Checkpoints

Above: Long lines of Palestinians having their ID examined at an Israeli checkpoint. In Gaza, severe exit restrictions have been imposed on Palestinians since 1992. In the West Bank, Palestinians have been cut off from their capital, Jerusalem, since Israel errected checkpoints around the city in March 1993, six months before the first Oslo accord was signed. Around 1 percent of Palestinians hold the needed travel permits at any one time, meaning that the other 99 percent — close to 3 million people — are trapped all of the time. Israel’s racial permit system is not imposed on its Jewish citizens. Apartheid is alive and well in 2002. (EI) Photo by Musa Al-Shaer.

No one writes about the checkpoints nowadays. They have become a permanent, almost “normal”, fixture of Palestine. Soldiers with guns, old women turned away, ambulances stopped for hours, hundreds of shoes covered in mud, a row of young men standing by the side of the road as their IDs are supposedly checked. All this is apparently normal now. Or perhaps written about, talked about, debated about too often. So people have decided that the checkpoints are old news. Particularly now that they are “better”. Far less shooting, less teargas, less screaming plague Qalandya these days. So it is alright. It is no longer worthy of attention. It is no longer an affront to human dignity.

That’s what the media silence on these structures of oppression would have us believe, leniency becoming synonymous with right.

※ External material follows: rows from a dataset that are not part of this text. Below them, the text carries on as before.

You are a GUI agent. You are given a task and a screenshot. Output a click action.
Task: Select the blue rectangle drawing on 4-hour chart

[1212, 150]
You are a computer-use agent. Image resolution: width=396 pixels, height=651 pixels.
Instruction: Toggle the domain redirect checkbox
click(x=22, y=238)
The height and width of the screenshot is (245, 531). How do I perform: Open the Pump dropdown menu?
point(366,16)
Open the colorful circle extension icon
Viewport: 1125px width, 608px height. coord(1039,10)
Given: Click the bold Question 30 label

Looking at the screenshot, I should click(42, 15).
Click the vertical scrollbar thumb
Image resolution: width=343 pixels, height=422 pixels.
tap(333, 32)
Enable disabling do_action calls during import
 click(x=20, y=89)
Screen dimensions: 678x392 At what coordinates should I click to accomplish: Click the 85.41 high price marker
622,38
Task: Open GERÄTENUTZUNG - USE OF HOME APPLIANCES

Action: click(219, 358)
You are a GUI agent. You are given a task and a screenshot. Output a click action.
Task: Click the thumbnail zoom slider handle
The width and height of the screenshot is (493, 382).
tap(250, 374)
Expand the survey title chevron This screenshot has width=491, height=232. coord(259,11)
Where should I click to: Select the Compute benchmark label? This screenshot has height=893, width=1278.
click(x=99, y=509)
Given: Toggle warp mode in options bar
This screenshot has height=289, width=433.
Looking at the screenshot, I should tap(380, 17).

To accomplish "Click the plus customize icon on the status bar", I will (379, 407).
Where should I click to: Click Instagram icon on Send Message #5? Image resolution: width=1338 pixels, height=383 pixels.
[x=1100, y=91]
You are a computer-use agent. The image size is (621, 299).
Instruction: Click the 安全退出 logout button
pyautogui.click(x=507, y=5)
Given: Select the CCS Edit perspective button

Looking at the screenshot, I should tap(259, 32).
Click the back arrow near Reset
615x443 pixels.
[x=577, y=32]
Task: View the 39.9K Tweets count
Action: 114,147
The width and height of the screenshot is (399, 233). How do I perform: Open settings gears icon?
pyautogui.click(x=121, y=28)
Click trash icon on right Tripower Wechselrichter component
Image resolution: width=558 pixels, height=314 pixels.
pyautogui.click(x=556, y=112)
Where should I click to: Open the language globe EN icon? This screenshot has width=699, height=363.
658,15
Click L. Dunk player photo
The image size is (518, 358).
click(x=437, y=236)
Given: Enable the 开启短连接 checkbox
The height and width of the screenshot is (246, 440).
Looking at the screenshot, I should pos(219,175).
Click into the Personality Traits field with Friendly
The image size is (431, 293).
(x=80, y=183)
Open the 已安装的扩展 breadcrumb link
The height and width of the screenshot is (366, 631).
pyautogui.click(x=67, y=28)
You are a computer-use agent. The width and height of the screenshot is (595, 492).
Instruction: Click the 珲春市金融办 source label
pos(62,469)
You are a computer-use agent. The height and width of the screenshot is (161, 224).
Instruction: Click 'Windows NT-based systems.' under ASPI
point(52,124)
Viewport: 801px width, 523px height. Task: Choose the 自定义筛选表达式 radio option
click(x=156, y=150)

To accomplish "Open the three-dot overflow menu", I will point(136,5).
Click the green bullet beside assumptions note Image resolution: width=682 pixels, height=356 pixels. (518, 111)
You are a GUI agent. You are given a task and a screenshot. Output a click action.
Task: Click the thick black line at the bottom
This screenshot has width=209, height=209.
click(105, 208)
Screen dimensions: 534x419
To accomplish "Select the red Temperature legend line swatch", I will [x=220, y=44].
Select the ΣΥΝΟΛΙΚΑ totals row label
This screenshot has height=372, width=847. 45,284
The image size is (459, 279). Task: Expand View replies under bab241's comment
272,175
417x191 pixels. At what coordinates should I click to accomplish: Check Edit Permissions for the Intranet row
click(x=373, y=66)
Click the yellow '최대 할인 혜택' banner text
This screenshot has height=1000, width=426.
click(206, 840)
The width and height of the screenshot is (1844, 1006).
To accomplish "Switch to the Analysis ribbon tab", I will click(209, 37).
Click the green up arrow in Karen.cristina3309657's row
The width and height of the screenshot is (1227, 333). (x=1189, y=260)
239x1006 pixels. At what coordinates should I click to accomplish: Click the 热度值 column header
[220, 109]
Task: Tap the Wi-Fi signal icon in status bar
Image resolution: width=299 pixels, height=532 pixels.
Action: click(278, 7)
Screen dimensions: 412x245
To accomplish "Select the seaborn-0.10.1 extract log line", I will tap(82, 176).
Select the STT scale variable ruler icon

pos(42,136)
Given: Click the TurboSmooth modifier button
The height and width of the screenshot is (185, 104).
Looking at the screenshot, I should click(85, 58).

I have not experienced a checkpoint under fire, sitting frightened in a taxi as bullets fly past me targeting children on the hills. I do not know what it is like to see old men beaten, ambulance drivers harassed or women pained by pangs of oncoming childbirth. I have only known the checkpoints of Palestine at a time when they are considered by everyone to be “easy”. Lenient, open, safe.

Yet they are anything but lenient, allow everything but free passage, and make you feel anything but safe.

It’s 6:30 a.m. and I am walking along Ramallah’s quasi-deserted streets toward the center of town called the Manara. The air is sharply cold, but the sky is clear.  Good, I think.  There won’t be any rain, and at least the checkpoint won’t be a morass of reddish-grayish mud. Always look at the bright side of things.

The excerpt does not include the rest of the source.